What if he was asked to find chicken and pig in the same equation for example.
Or what if it was extended to contain cows with more conditions.
Or maybe they started adding farming verchels to the equation as well.

Where as other methods do work, they have limited scope of problems. Martix calculations are used professionally with some models forming matricies with over 32*32 values in them.
 

Dr Super Good

Spell Reviewer
Level 64
Joined
Jan 18, 2005
Messages
27,279
I don't get how you can get 'one equation', so to speak, as this is a question which gives you two equations and requires you to use methods of substitution.

No it does not as I proved. I also used no subsitutions (only matrix transformations). Matrix and vector mathemaitcs allows you to solve for multiple variables in the same equation as it allows a whole equation system to be represented as one single equation.

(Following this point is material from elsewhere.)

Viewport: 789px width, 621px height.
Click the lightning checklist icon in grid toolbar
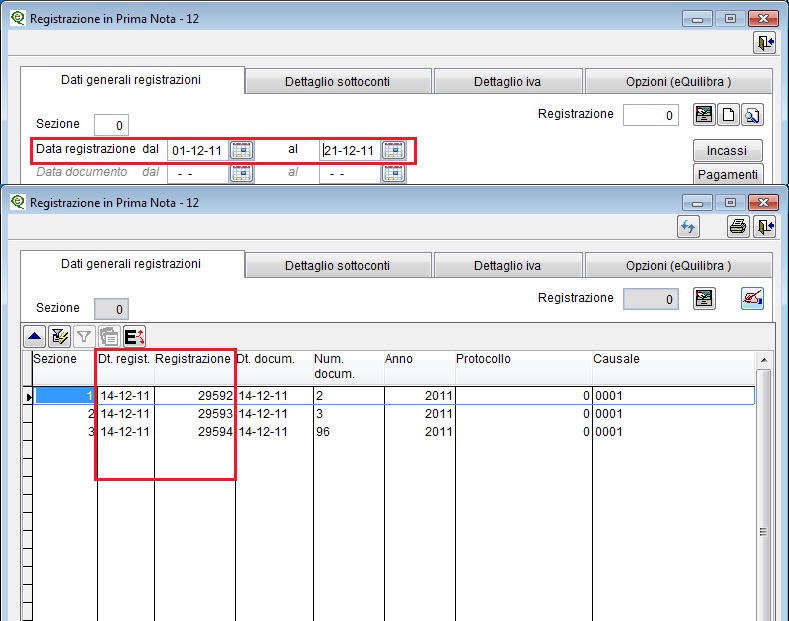[x=59, y=338]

The problem was actually asking only for the number of chickens. As such lets state the facts...

30 animals in total
70 legs in total
1 chicken is bipedal (2 legs)
1 pig is quadrapedal (4 legs)

Number of chickens = N
Number of pigs = 30-N

Number of legs owned by pigs = 4(30-N) = 120-4N
Number of legs owned by chickens = 2N
70 legs in total (as a reminder lol)

Number of legs owned by pigs + Number of legs owned by chickens = legs in total
120-4N + 2N = 70
-2N = -50
N = 25

There you have it, with nothing more than a single equation at the end. Ofcourse the deriving process was only for show and does not count as separate equations.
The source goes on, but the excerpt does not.